Recorded data:
# # #

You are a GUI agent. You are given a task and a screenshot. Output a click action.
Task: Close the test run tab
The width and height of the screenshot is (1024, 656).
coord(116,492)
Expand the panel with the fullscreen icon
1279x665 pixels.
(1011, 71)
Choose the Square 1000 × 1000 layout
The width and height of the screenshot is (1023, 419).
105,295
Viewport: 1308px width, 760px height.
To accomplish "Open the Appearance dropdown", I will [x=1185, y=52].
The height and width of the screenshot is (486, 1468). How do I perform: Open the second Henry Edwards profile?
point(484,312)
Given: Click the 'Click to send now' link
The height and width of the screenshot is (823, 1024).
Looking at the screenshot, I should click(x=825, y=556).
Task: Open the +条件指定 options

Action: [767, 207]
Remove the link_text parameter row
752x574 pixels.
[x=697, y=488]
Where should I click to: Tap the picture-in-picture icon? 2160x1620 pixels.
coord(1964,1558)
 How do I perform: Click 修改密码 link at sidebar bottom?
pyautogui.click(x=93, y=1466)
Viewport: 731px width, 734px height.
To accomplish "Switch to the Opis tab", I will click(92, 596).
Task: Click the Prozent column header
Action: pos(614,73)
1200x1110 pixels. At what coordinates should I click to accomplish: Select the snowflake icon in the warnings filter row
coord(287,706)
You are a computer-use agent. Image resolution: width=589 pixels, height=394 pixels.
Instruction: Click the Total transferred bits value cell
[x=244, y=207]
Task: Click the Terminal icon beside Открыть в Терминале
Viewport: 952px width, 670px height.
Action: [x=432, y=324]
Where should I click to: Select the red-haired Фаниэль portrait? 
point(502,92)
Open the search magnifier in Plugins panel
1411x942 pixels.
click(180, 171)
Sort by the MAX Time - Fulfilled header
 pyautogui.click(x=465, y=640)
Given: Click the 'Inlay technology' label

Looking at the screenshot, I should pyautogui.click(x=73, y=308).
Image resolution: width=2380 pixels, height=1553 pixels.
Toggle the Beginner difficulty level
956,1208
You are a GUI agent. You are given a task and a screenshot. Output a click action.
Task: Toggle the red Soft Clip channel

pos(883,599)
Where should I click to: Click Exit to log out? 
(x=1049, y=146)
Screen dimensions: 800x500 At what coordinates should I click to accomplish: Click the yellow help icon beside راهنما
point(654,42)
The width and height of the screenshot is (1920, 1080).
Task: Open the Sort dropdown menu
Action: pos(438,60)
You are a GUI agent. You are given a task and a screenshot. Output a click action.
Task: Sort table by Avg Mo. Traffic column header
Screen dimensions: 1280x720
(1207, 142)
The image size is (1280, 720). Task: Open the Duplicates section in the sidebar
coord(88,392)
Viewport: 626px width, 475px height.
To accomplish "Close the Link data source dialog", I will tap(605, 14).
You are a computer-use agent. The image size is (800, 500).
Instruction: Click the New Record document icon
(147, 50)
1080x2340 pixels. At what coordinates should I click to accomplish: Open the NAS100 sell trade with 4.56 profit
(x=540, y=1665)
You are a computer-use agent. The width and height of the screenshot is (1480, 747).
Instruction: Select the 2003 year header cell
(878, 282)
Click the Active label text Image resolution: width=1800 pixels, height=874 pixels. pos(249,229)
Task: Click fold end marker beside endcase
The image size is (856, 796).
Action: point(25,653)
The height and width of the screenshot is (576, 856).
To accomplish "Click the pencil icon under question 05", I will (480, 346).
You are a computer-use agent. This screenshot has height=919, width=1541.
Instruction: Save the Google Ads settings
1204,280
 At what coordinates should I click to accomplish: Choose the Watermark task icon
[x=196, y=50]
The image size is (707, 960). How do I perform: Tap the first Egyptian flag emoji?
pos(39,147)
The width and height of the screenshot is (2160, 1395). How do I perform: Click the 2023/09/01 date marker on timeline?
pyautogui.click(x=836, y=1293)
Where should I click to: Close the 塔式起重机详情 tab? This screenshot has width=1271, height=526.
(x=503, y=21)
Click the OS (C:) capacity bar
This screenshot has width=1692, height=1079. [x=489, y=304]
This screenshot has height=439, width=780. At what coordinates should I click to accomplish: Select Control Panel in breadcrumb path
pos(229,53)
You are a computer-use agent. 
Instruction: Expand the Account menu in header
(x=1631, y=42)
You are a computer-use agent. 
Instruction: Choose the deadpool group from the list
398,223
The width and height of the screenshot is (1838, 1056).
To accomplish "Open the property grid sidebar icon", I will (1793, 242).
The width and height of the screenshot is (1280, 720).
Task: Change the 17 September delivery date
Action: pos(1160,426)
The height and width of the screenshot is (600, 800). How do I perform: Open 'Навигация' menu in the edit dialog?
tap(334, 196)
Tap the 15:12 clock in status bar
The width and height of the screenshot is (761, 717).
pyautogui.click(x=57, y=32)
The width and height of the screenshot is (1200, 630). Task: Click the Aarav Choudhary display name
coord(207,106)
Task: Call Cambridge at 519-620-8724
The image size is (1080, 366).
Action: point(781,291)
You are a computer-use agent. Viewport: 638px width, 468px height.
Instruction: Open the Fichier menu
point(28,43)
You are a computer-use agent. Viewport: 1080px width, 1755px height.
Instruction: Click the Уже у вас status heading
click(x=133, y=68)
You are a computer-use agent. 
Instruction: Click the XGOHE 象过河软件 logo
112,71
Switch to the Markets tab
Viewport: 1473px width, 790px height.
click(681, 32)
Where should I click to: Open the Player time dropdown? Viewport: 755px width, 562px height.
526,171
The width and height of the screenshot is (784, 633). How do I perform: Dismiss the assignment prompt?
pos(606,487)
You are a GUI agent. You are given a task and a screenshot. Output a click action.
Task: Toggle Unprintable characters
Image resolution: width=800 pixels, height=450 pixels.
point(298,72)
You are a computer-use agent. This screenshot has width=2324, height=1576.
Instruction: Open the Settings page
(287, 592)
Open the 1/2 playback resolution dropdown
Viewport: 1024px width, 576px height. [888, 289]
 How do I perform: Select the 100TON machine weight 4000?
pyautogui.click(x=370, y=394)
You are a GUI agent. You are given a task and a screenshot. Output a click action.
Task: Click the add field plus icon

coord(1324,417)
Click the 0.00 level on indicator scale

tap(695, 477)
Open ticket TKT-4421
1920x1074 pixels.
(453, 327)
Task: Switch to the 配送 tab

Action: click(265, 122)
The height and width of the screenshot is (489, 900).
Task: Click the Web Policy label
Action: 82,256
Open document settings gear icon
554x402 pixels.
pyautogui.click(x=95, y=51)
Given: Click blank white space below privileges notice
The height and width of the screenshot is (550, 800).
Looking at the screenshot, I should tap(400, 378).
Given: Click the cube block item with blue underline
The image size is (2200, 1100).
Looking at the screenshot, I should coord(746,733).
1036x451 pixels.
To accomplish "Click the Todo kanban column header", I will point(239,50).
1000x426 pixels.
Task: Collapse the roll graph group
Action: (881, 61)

# # #

→ **Task to complete**
Update the items above by replacing each "Given:" with "Goal:", and keep everything else the same.

→ **Response below**
You are a GUI agent. You are given a task and a screenshot. Output a click action.
Task: Close the test run tab
The width and height of the screenshot is (1024, 656).
coord(116,492)
Expand the panel with the fullscreen icon
1279x665 pixels.
(1011, 71)
Choose the Square 1000 × 1000 layout
The width and height of the screenshot is (1023, 419).
105,295
Viewport: 1308px width, 760px height.
To accomplish "Open the Appearance dropdown", I will [x=1185, y=52].
The height and width of the screenshot is (486, 1468). How do I perform: Open the second Henry Edwards profile?
point(484,312)
Goal: Click the 'Click to send now' link
The height and width of the screenshot is (823, 1024).
Looking at the screenshot, I should click(x=825, y=556).
Task: Open the +条件指定 options

Action: [767, 207]
Remove the link_text parameter row
752x574 pixels.
[x=697, y=488]
Where should I click to: Tap the picture-in-picture icon? 2160x1620 pixels.
coord(1964,1558)
 How do I perform: Click 修改密码 link at sidebar bottom?
pyautogui.click(x=93, y=1466)
Viewport: 731px width, 734px height.
To accomplish "Switch to the Opis tab", I will click(92, 596).
Task: Click the Prozent column header
Action: pos(614,73)
1200x1110 pixels. At what coordinates should I click to accomplish: Select the snowflake icon in the warnings filter row
coord(287,706)
You are a computer-use agent. Image resolution: width=589 pixels, height=394 pixels.
Instruction: Click the Total transferred bits value cell
[x=244, y=207]
Task: Click the Terminal icon beside Открыть в Терминале
Viewport: 952px width, 670px height.
Action: [x=432, y=324]
Where should I click to: Select the red-haired Фаниэль portrait? 
point(502,92)
Open the search magnifier in Plugins panel
1411x942 pixels.
click(180, 171)
Sort by the MAX Time - Fulfilled header
 pyautogui.click(x=465, y=640)
Goal: Click the 'Inlay technology' label

Looking at the screenshot, I should pyautogui.click(x=73, y=308).
Image resolution: width=2380 pixels, height=1553 pixels.
Toggle the Beginner difficulty level
956,1208
You are a GUI agent. You are given a task and a screenshot. Output a click action.
Task: Toggle the red Soft Clip channel

pos(883,599)
Where should I click to: Click Exit to log out? 
(x=1049, y=146)
Screen dimensions: 800x500 At what coordinates should I click to accomplish: Click the yellow help icon beside راهنما
point(654,42)
The width and height of the screenshot is (1920, 1080).
Task: Open the Sort dropdown menu
Action: pos(438,60)
You are a GUI agent. You are given a task and a screenshot. Output a click action.
Task: Sort table by Avg Mo. Traffic column header
Screen dimensions: 1280x720
(1207, 142)
The image size is (1280, 720). Task: Open the Duplicates section in the sidebar
coord(88,392)
Viewport: 626px width, 475px height.
To accomplish "Close the Link data source dialog", I will tap(605, 14).
You are a computer-use agent. The image size is (800, 500).
Instruction: Click the New Record document icon
(147, 50)
1080x2340 pixels. At what coordinates should I click to accomplish: Open the NAS100 sell trade with 4.56 profit
(x=540, y=1665)
You are a computer-use agent. The width and height of the screenshot is (1480, 747).
Instruction: Select the 2003 year header cell
(878, 282)
Click the Active label text Image resolution: width=1800 pixels, height=874 pixels. pos(249,229)
Task: Click fold end marker beside endcase
The image size is (856, 796).
Action: point(25,653)
The height and width of the screenshot is (576, 856).
To accomplish "Click the pencil icon under question 05", I will (480, 346).
You are a computer-use agent. This screenshot has height=919, width=1541.
Instruction: Save the Google Ads settings
1204,280
 At what coordinates should I click to accomplish: Choose the Watermark task icon
[x=196, y=50]
The image size is (707, 960). How do I perform: Tap the first Egyptian flag emoji?
pos(39,147)
The width and height of the screenshot is (2160, 1395). How do I perform: Click the 2023/09/01 date marker on timeline?
pyautogui.click(x=836, y=1293)
Where should I click to: Close the 塔式起重机详情 tab? This screenshot has width=1271, height=526.
(x=503, y=21)
Click the OS (C:) capacity bar
This screenshot has width=1692, height=1079. [x=489, y=304]
This screenshot has height=439, width=780. At what coordinates should I click to accomplish: Select Control Panel in breadcrumb path
pos(229,53)
You are a computer-use agent. 
Instruction: Expand the Account menu in header
(x=1631, y=42)
You are a computer-use agent. 
Instruction: Choose the deadpool group from the list
398,223
The width and height of the screenshot is (1838, 1056).
To accomplish "Open the property grid sidebar icon", I will (1793, 242).
The width and height of the screenshot is (1280, 720).
Task: Change the 17 September delivery date
Action: pos(1160,426)
The height and width of the screenshot is (600, 800). How do I perform: Open 'Навигация' menu in the edit dialog?
tap(334, 196)
Tap the 15:12 clock in status bar
The width and height of the screenshot is (761, 717).
pyautogui.click(x=57, y=32)
The width and height of the screenshot is (1200, 630). Task: Click the Aarav Choudhary display name
coord(207,106)
Task: Call Cambridge at 519-620-8724
The image size is (1080, 366).
Action: point(781,291)
You are a computer-use agent. Viewport: 638px width, 468px height.
Instruction: Open the Fichier menu
point(28,43)
You are a computer-use agent. Viewport: 1080px width, 1755px height.
Instruction: Click the Уже у вас status heading
click(x=133, y=68)
You are a computer-use agent. 
Instruction: Click the XGOHE 象过河软件 logo
112,71
Switch to the Markets tab
Viewport: 1473px width, 790px height.
click(681, 32)
Where should I click to: Open the Player time dropdown? Viewport: 755px width, 562px height.
526,171
The width and height of the screenshot is (784, 633). How do I perform: Dismiss the assignment prompt?
pos(606,487)
You are a GUI agent. You are given a task and a screenshot. Output a click action.
Task: Toggle Unprintable characters
Image resolution: width=800 pixels, height=450 pixels.
point(298,72)
You are a computer-use agent. This screenshot has width=2324, height=1576.
Instruction: Open the Settings page
(287, 592)
Open the 1/2 playback resolution dropdown
Viewport: 1024px width, 576px height. [888, 289]
 How do I perform: Select the 100TON machine weight 4000?
pyautogui.click(x=370, y=394)
You are a GUI agent. You are given a task and a screenshot. Output a click action.
Task: Click the add field plus icon

coord(1324,417)
Click the 0.00 level on indicator scale

tap(695, 477)
Open ticket TKT-4421
1920x1074 pixels.
(453, 327)
Task: Switch to the 配送 tab

Action: click(265, 122)
The height and width of the screenshot is (489, 900).
Task: Click the Web Policy label
Action: 82,256
Open document settings gear icon
554x402 pixels.
pyautogui.click(x=95, y=51)
Goal: Click blank white space below privileges notice
The height and width of the screenshot is (550, 800).
Looking at the screenshot, I should tap(400, 378).
Goal: Click the cube block item with blue underline
The image size is (2200, 1100).
Looking at the screenshot, I should coord(746,733).
1036x451 pixels.
To accomplish "Click the Todo kanban column header", I will point(239,50).
1000x426 pixels.
Task: Collapse the roll graph group
Action: (881, 61)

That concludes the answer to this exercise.